Według scenariusza, który napisali Robert Urbański i Jacek Kondracki, wysłużony czołg T-34 gubi drogę tuż po przekroczeniu granicy i wjeżdża w czeską gospodę "Pod Krecikiem”. Tam utyka na dwa dni, podczas których polscy żołnierze próbują naprawić maszynę. Sprawa komplikuje się jednak, kiedy – po początkowej wrogości i nieufności - zaprzyjaźniają się z miejscowymi i muszą zrewidować swoje poglądy na czechosłowackich „buntowników”. Okazuje się bowiem, że Polak – Pepik dwa bratanki. Co więcej, rodzą się miłości. Zagubionego czołgu szukają jednak nie tylko polscy dowódcy, ale także sojusznicy spod czerwonej gwiazdy. Dojdzie nawet do czołgowego pojedynku.
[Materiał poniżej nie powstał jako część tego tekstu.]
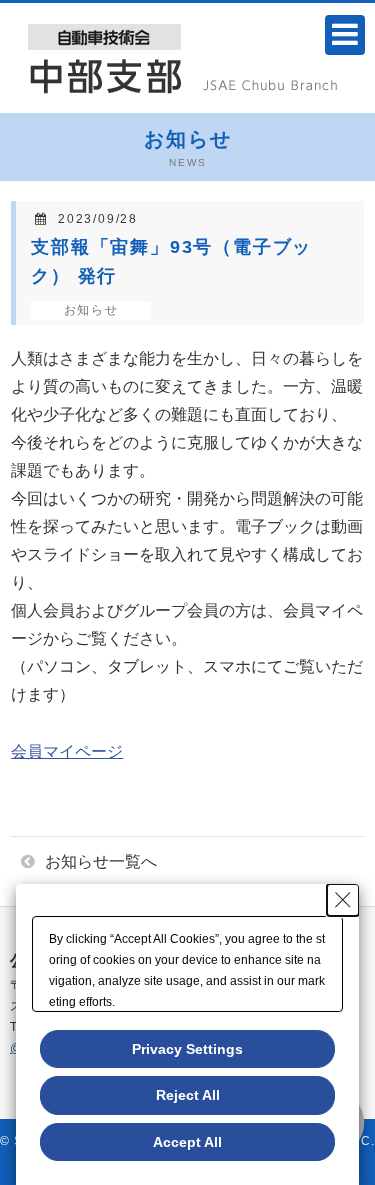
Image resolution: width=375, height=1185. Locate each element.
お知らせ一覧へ (101, 861)
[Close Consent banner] (343, 900)
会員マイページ (67, 751)
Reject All (188, 1095)
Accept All (187, 1142)
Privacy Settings (187, 1049)
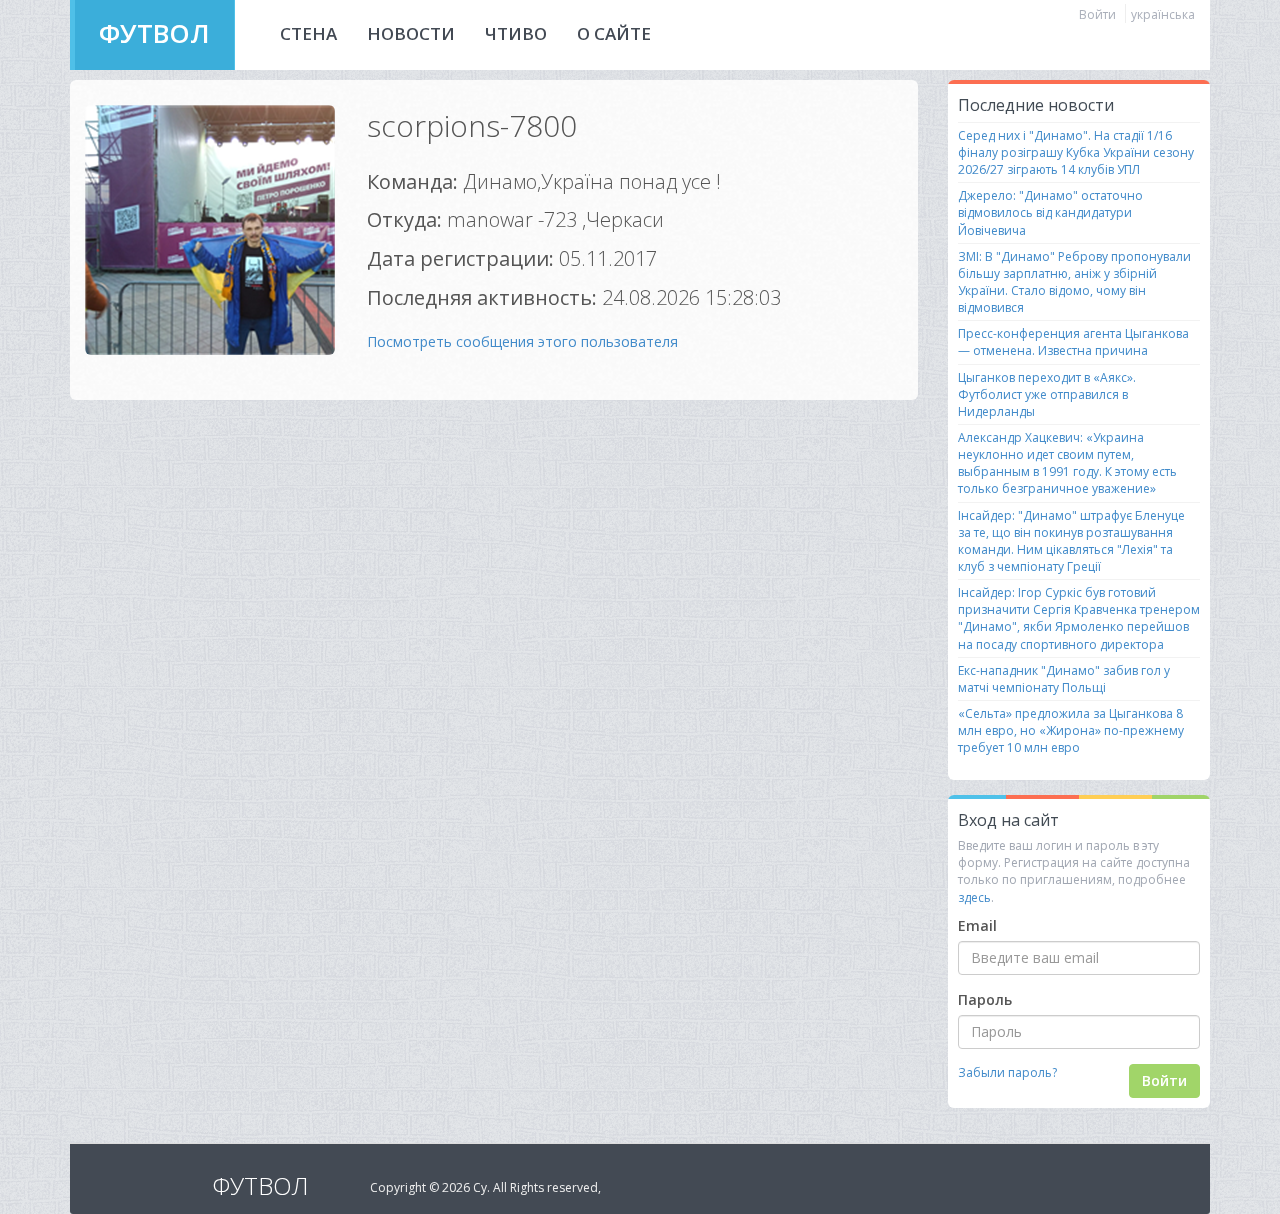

Paweł T. Felis, recenzent Gazety Wyborczej:  „Operacja »Dunaj «" jest oczywiście bajką - fantazją o postawionych po dwóch stronach barykady narodach, które na żaden konflikt nie mają ochoty. W czeskiej wiosce dochodzi więc do sympatycznego pojednania, militarnego przymierza na małą skalę - Jacek Głomb nie tyle rozprawia się z historią, ile raczej obłaskawia ją żartem i kpiną. Ale gdy w czeskiej wiosce robi się zbyt sielsko, reżyser zaskakuje tonem poważnym: ten wojenny spektakl nie odbywał się przecież na niby. Uwielbiamy „Jak rozpętałem II wojnę światową" czy „C.K. Dezerterów" i mamy słabość do czeskiego kina i czeskiego humoru. W „Operacji »Dunaj «" udało się te fascynacje zgrabnie połączyć, a na dodatek zrealizować film imponujący warsztatowo. Łatwo wybaczyć więc fabularne uproszczenia, zbyt ostry rysunek niektórych postaci i powielanie polsko-czeskich stereotypów - przy naszej skłonności do traktowania historii na kolanach i realizowania komercyjnych półproduktów ten film ma w sobie pełną uroku świeżość.

Na ekranie pierwsza klasa aktorska Czech: Eva Holubová, Boleslav Polívka i Jiří Menzel, zaś Polskę – oprócz już wymienionych - reprezentują także Zbigniew Zamachowski i Tomasz Kot oraz liczna grupa aktorów związanych z legnicką sceną. W tym – w brawurowej i wysoko ocenionej roli wojskowego politruka  – Joanna Gonschorek, ale też Magda Biegańska, Paweł Wolak, Rafał Cieluch, Zbigniew Waleryś, Grzegorz Wojdon.

Od czasu kinowych premier (w Pradze i Nowej Rudzie) latem 2009 roku „Operację Dunaj” obejrzała już publiczność festiwali i prezentacji w: Karlowych Warach (Czechy), Setubalu i Maderze (Portugalia), Antalyi (Turcja), Mannheim, Berlinie i Selb (Niemcy), Goa, Kerali, Chennai i Pune (Indie), Lyonie (Francja), Ebensee (Austria), Sofii (Bułgaria), Chicago, Minneapolis i St. Paul (USA), Reykjaviku (Islandia), Hawanie, Camagüey i Cienfuegos (Kuba), Wilnie, Kownie i Kłajpedzie (Litwa).

Telewizyjna premiera filmu  miała miejsce w październiku 2010 w Canal+. Od tego czasu film pokazywany był na różnych antenach. Ostatnio także w TVN w maju ub. roku.